Alternatives to Animal Testing, Experimentation and Dissection - An Animal Rights Article from All-Creatures.org

FROM

Physicians Committee
September 2018

draize tested rabbit
Rabbit victim of the infamous "Draize Test"...

Starting January 1, 2020, any cosmetics tested on animals, or that contain ingredients tested on animals, will not be allowed to be sold in California.

The California Cruelty-Free Cosmetics Act, SB 1249, has been signed into law by California Governor Jerry Brown!

First and foremost, thank you—we cannot thank you enough. Over the past eight months, thousands of PCRM members contacted their state representatives and the governor, attended hearings, donated to the cause, and encouraged friends to get active. You showed that California will not stand for cruelty in its products.

Starting Jan. 1, 2020, any cosmetics tested on animals, or that contain ingredients tested on animals, will not be allowed to be sold in California, with some exceptions for direct regulatory requirements.

All cosmetics and ingredients must be tested using nonanimal methods. This law will affect not only California but all cosmetics sold across the United States. And it is thanks to you.

Again, thank you for your dedication to protecting animals by supporting this historic legislation.


FYI from Wikipedia: The Draize Test is an acute toxicity test devised in 1944 by Food and Drug Administration (FDA) toxicologists John H. Draize and Jacob M. Spines. Initially used for testing cosmetics, the procedure involves applying 0.5mL or 0.5g of a test substance to the eye or skin of a restrained, conscious animal, and then leaving it for set amount of time before rinsing it out and recording its effects. The animals are observed for up to 14 days for signs of erythema and edema in the skin test, and redness, swelling, discharge, ulceration, hemorrhaging, cloudiness, or blindness in the tested eye.
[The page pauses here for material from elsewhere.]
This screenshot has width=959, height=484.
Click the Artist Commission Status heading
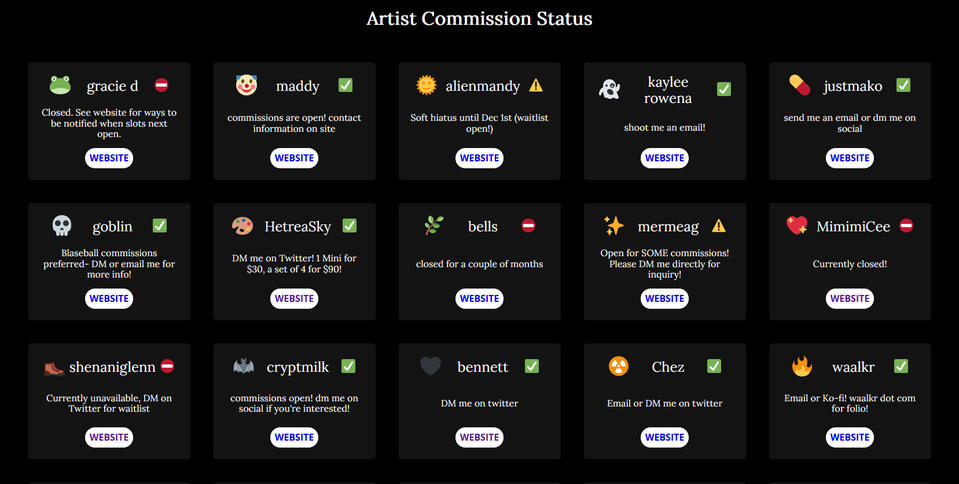(x=479, y=19)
The test subject is commonly an albino rabbit, though other species are used too, including dogs. The animals are euthanized after testing if the test renders irreversible damage to the eye or skin. Animals may be re-used for testing purposes if the product tested causes no permanent damage. Animals are typically reused after a "wash out" period during which all traces of the tested product are allowed to disperse from the test site.